The first animal studied was an eight-year-old Holstein cow (R-29), her white blood cell count was elevated and her physical condition was steadily declining; after delivering a calf she weakened and became severely emaciated. She had to be euthanized and necropsy was performed. The diagnosis was lymphosarcoma, however, none of the tumors usually associated with the diseases were present in the postmortem gross examination. Tissue samples were sent to Dr. Van Der Maaten at the National Animal Disease Center; Dr. Van Der Maaten was able to isolate the BIV.

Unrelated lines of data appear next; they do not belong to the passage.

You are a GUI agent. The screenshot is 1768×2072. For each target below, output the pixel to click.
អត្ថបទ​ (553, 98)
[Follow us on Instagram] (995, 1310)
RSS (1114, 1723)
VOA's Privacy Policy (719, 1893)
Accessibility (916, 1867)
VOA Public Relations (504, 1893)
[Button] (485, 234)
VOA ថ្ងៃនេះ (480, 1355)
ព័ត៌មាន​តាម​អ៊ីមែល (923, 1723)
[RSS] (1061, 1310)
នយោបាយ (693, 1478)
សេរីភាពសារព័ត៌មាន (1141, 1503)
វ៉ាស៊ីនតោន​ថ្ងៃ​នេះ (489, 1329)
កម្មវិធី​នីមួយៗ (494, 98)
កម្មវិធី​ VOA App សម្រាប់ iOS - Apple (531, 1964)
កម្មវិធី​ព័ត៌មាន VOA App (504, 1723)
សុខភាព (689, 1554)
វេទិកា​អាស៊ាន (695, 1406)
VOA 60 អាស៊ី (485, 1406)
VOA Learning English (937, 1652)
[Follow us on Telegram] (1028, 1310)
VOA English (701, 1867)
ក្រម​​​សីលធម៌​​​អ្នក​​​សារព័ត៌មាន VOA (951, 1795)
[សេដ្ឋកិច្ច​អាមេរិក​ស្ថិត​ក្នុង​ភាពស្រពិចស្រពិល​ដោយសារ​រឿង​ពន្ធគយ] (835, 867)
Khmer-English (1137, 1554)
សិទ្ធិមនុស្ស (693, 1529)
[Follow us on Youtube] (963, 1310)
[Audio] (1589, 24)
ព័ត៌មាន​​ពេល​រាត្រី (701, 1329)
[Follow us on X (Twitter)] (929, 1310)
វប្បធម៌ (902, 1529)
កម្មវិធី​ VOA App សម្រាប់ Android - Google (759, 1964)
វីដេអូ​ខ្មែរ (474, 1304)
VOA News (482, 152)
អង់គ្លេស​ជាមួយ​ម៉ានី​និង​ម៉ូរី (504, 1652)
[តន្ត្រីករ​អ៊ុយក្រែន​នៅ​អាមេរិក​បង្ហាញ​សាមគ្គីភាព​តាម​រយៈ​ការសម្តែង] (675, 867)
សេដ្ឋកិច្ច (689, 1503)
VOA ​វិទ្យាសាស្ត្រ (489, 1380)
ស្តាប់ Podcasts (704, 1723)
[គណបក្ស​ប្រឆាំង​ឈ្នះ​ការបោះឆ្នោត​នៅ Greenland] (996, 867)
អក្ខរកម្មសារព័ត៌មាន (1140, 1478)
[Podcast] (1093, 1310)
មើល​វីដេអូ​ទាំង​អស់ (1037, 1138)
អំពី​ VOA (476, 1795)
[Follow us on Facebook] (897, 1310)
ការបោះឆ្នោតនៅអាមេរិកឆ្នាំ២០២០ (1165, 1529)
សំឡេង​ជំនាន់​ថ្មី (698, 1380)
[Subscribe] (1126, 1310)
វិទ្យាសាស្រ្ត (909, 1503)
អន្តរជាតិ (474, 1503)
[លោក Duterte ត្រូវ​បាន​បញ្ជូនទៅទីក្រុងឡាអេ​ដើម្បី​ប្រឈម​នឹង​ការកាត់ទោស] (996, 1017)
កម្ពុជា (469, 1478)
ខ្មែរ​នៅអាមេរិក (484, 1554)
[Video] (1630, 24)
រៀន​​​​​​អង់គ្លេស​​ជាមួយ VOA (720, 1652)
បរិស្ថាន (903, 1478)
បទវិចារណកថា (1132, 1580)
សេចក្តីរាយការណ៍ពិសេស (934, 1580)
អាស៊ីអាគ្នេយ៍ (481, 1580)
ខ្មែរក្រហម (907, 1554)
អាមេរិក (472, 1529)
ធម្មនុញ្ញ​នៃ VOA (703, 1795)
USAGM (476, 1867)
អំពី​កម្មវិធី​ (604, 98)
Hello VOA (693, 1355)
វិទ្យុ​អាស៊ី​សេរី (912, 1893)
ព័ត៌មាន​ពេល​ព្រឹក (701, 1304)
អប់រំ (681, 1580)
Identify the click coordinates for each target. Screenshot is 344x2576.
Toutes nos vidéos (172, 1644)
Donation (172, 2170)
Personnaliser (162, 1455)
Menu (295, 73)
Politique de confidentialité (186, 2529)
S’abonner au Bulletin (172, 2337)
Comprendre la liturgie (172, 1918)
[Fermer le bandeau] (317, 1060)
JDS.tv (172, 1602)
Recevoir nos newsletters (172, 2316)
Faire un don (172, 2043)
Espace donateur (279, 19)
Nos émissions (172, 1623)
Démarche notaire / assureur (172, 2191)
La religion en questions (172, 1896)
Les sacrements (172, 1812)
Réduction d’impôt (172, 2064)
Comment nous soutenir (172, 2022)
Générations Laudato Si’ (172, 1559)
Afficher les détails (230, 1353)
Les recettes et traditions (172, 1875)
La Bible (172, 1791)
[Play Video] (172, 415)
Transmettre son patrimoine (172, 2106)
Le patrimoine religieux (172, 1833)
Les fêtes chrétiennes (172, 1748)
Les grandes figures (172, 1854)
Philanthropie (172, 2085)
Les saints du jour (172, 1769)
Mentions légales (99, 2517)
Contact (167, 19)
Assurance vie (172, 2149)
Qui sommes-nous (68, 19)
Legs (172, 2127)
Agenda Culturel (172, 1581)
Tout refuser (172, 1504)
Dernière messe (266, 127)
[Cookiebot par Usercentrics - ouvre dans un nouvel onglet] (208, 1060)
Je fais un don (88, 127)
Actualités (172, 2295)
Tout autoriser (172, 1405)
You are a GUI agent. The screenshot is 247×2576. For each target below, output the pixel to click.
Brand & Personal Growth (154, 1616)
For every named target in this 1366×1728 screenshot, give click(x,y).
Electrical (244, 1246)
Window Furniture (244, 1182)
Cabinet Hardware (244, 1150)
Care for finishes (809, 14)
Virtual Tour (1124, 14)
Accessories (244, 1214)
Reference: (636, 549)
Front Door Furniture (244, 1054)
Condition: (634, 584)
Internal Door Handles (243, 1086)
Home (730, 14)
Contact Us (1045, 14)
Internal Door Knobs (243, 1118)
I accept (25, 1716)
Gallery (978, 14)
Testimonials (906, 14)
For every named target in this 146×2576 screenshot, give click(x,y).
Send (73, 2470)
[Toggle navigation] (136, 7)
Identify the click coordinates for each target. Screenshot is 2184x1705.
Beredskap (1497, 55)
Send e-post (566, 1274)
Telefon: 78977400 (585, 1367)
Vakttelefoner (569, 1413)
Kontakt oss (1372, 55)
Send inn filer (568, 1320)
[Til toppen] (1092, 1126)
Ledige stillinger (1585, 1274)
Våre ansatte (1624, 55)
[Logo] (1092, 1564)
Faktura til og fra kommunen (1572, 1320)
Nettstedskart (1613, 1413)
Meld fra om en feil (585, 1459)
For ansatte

When the isolated BIV was inoculated into colostrum deprived young calves, they developed elevated leukocyte counts. The lymphocytosis persisted for several months and lymphadenopathy was apparent in the subcutaneous lymph nodes. This was similar to cow R-29. These calves, however, did not decline as R-29 did, which led researchers to believe that the isolated BIV was not the causative agent of the bovine leukemia/lymphosarcoma. It was put into storage and went unstudied until the discovery that acquired immunodeficiency syndrome (AIDS) was caused by HIV.

==Replication==
One of the identifying characteristics of lentiviruses is being able to infect non-dividing cells. BIV, being a lentivirus has this characteristic. BIV, like HIV, has two phases to its replication cycle. The first phase is the entry phase; it is initiated by high affinity of the virus envelope glycoprotein with a specific cell receptor. The attached virus enters the cell by one of two ways, receptor mediated endocytosis or viral envelope-cell membrane fusion. Once in the cell, the virus is uncoated and the RNA genome is reverse-transcribed into DNA. Some studies have found that reverse transcriptase has a higher activity at low concentrations of Mn2+ ions when compared to Mg2+ ions; this finding is helpful in classifying the virus. The DNA (provirus) is then transported into the nucleus where it integrates into the host cell genome. The second phase of the replication cycle is virus expression. During this phase the provirus is transcribed. The transcript is spliced and the viral mRNA is transported to the cytoplasm where it is then translated. After translation, the viral structural proteins assemble the virus particle at the plasma membrane and form a complex with the viral RNA as the virus buds and is released from the cell. The virus matures after proteolytic processing by the viral protease (PR). The virus is then ready to infect another cell and repeat the process.

==Structure==
The mature virus is about 110–130 nm in size, with the genome being 8.4kb. The genome contains the usual retroviral structural genes including gag, pol, and env. These genes are surrounded by and 5’ and 3’ LTR. It also contains at least five non-structural accessory gene open reading frames (ORF). These are in the region between the pol and env ORF. Other accessory genes include vif (viral infectivity factor), tat (transcription activator), and rev (protein expression regulator). In primate lentiviruses there is usually an ORF for nef (negative factor); this is not present in BIV. BIV has a structure like all retroviruses, and contains two copies of its positive sense single stranded RNA genome. It has two compartments: the envelope and the core. The envelope comes from the host cell plasma membrane, the virus takes the membrane as it buds and then inserts viral glycoproteins into its envelope. The core of the virus contains Gag and Gag-Pol polyproteins. These polyproteins are cleaved in the mature virus to their functional forms.

==Pathogenesis==
As mentioned before, leukocytosis and lymphadenopathy are associated with early infection. Researchers do not know how long cow R-29 was infected with BIV so some of the pathogenesis is not known. Eventually the symptoms resemble those of AIDS in humans.

==Transmission==
Like other retroviruses, BIV is spread through exchange of bodily fluids. When looking at prevalence of BIV infection, it was found that BIV is more prevalent in the southern United States and most prevalent in South America. When an animal tests positive, many of the animals within the herd are also positive. Some of the spread is attributed to reuse of contaminated needles used in vaccinations, communal sharing of colostrum by calves, and failure to completely sterilize instruments after invasive treatments.